SOURCE DOCUMENT>
- - -
In June 2006, Boston determined Student to be eligible under Section 504 of the Rehabilitation Act (Section 504) but not eligible for special education services. Boston proposed a Section 504 plan for purposes of accommodating Student’s disabilities.

All of Student’s claims in the instant dispute are made under Section 504; no claims are made under state or federal special education law.

Through its Motion to Dismiss , Boston asks the BSEA to dismiss what Boston refers to as “Claim # 2 of Student’s Amended Complaint.” Boston’s reference is to the “Issues in Dispute” section of the amended Hearing Request , in which the second issue is described as follows:

Should the Boston Public Schools be ordered to pay compensatory damages to the Student as a result of the intentional acts of discrimination by officials of the Boston Latin School and the Boston Public Schools during the school years 2004-2005, 2005-2006 and 2006-2007?5

Within its Motion to Dismiss , Boston makes clear that its objection is to an award of monetary damages by the BSEA. Boston appears to take the position that “Claim # 2” is focused entirely on monetary damages and argues that since the BSEA lacks authority to grant monetary damages under Section 504, “Claim # 2” of Student’s amended Hearing Request , in its entirety, must be dismissed.
- - -
SUPPLIED INFORMATION>
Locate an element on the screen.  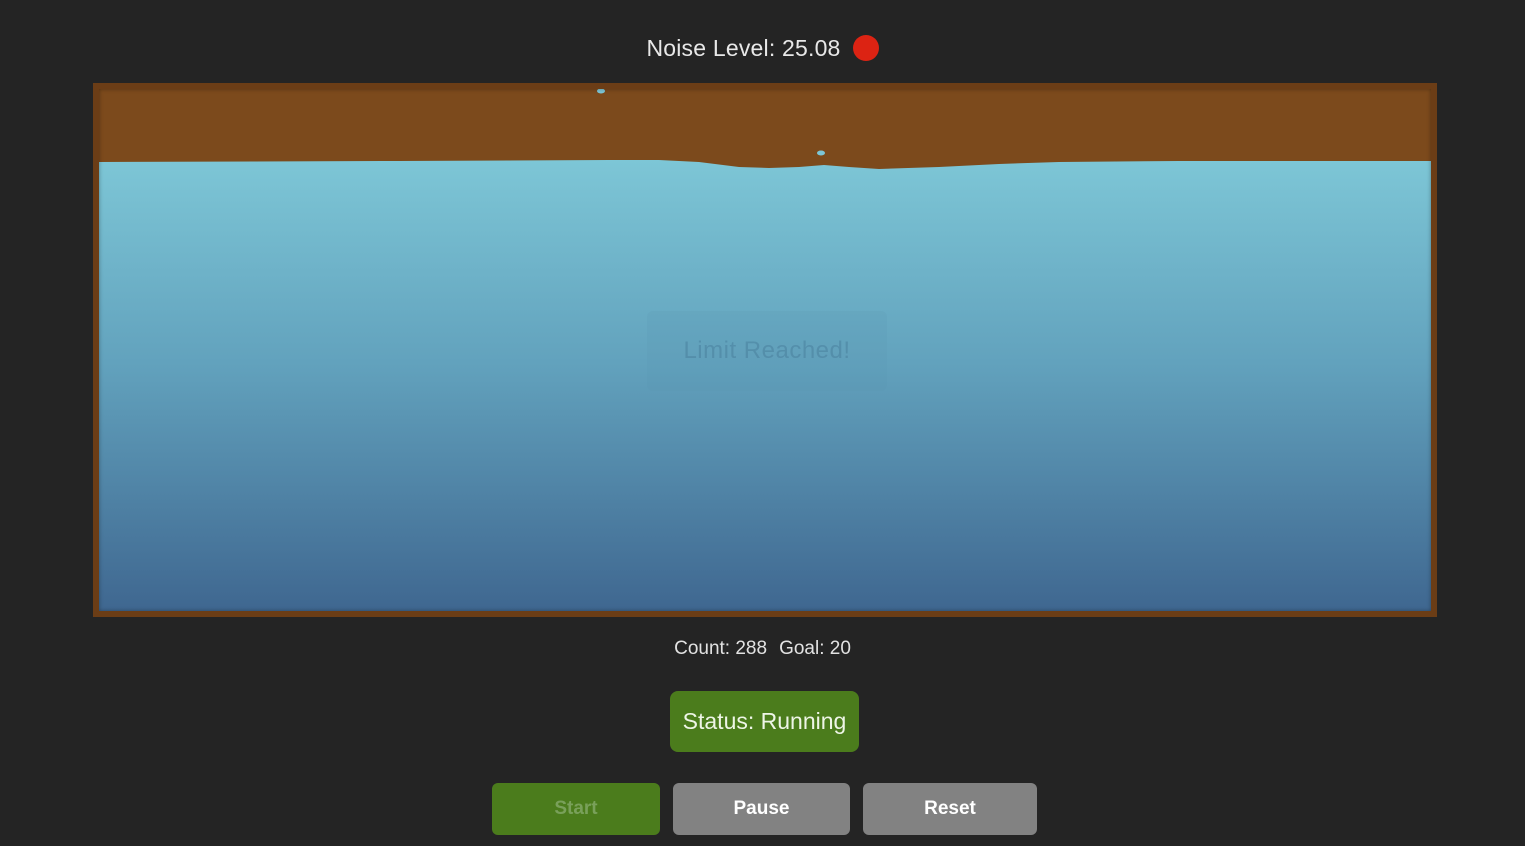
noise-level-label: Noise Level: 25.08 is located at coordinates (744, 48).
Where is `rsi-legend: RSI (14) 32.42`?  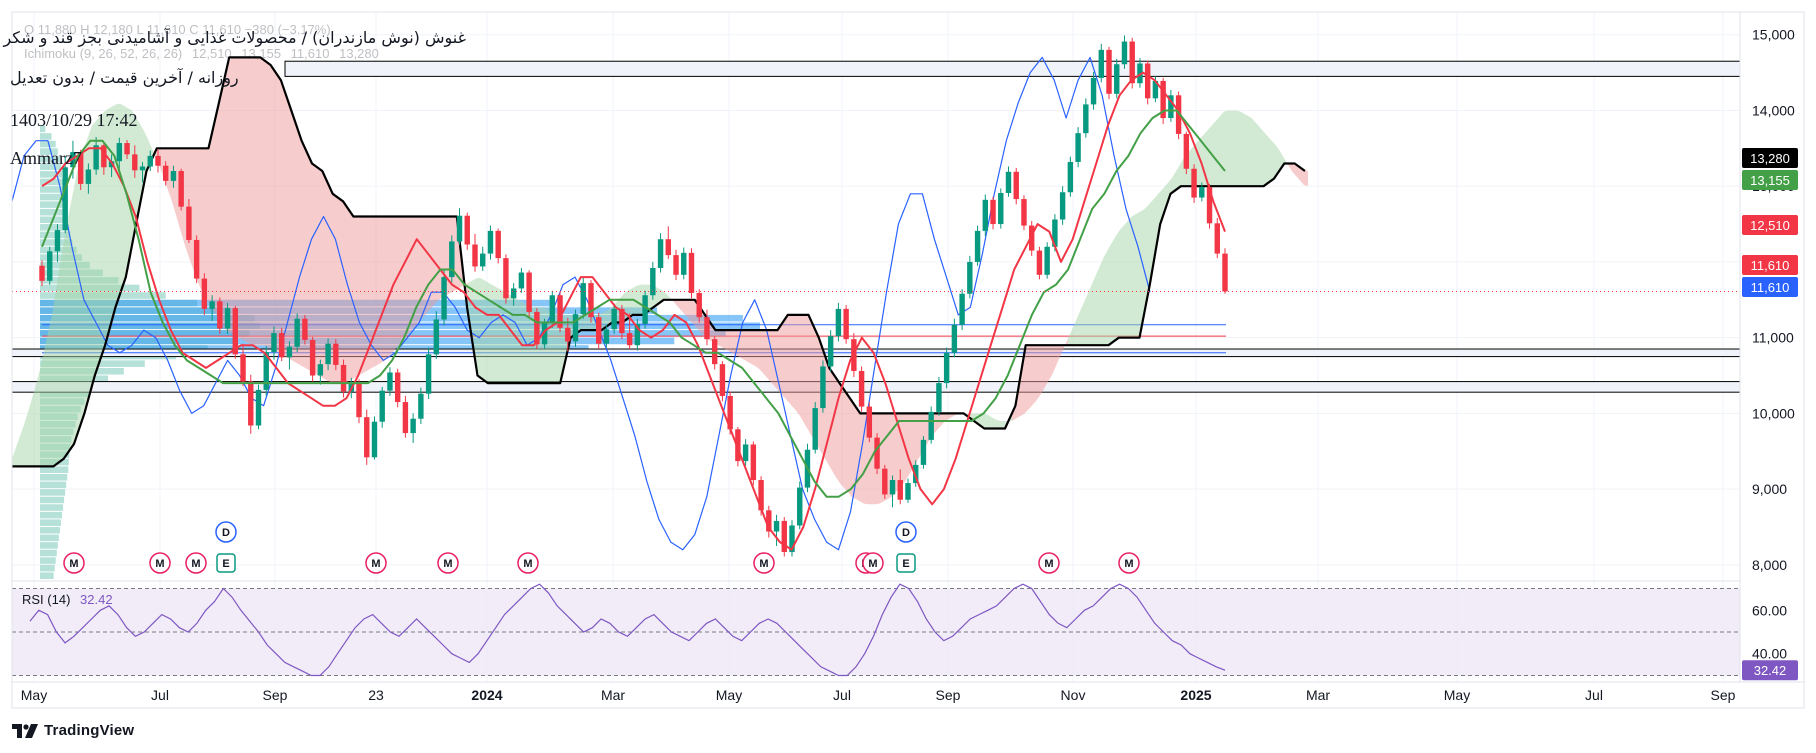 rsi-legend: RSI (14) 32.42 is located at coordinates (68, 600).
- - -
PROBLEM DETAILS>
From the Section 504 dispute passage, reproduce verbatim the portion that opens with the words containing "In June 2006, Boston" and closes with "accommodating Student’s disabilities.".

RESPONSE BELOW>
In June 2006, Boston determined Student to be eligible under Section 504 of the Rehabilitation Act (Section 504) but not eligible for special education services. Boston proposed a Section 504 plan for purposes of accommodating Student’s disabilities.